Copy the lines below, please, starting with the one that contains "Given: Click the" and ending with the last. Pictures stay out.

> INFORMATION:
━━━
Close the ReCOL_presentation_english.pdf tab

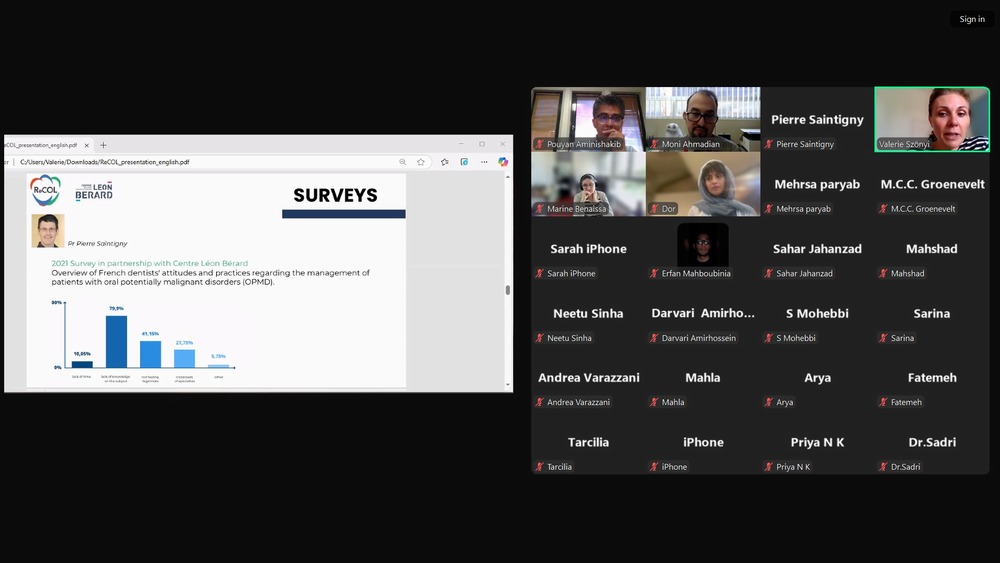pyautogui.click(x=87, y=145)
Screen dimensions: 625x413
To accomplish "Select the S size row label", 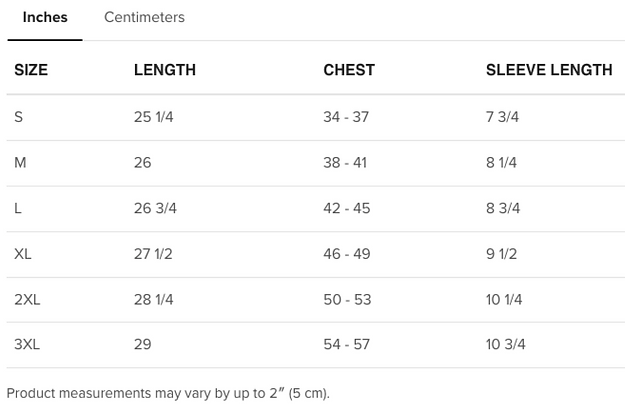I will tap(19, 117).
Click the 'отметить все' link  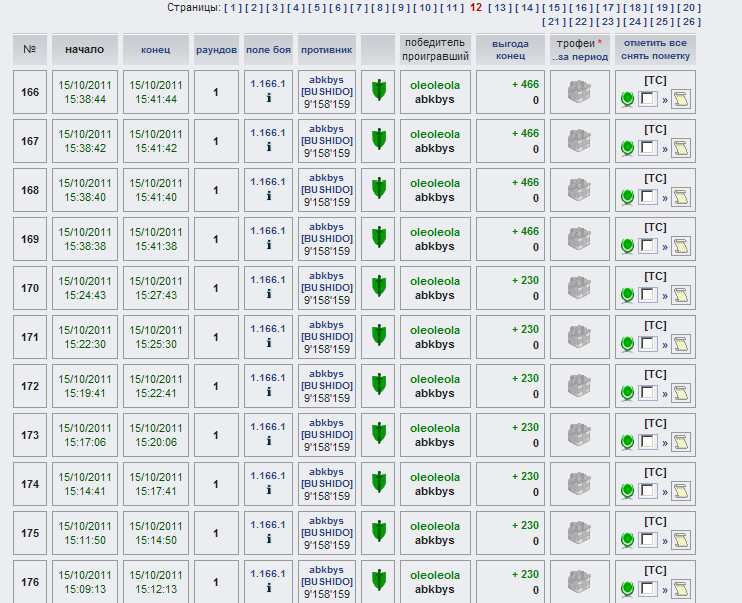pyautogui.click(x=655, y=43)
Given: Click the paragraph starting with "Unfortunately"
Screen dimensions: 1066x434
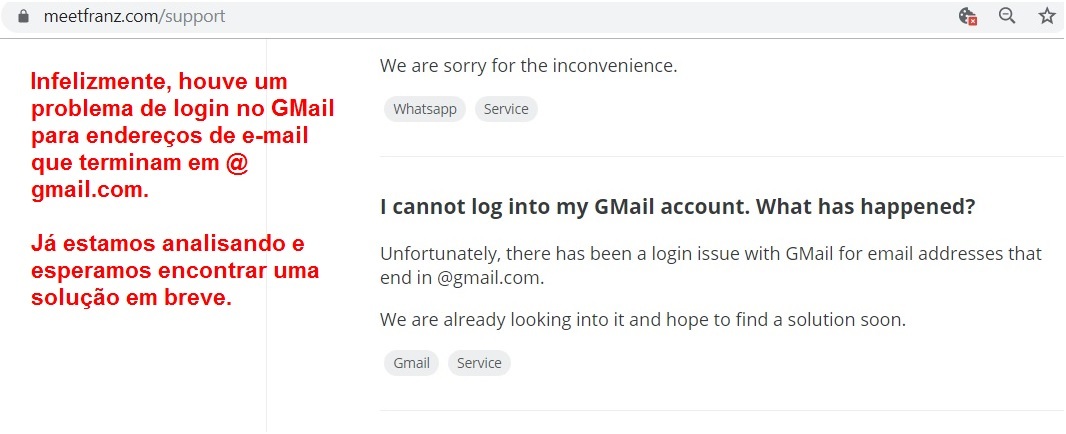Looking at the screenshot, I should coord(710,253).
━━━
> SOLUTION:
Given: Click the paragraph starting with "Unfortunately"
Screen dimensions: 1066x434
Looking at the screenshot, I should coord(710,253).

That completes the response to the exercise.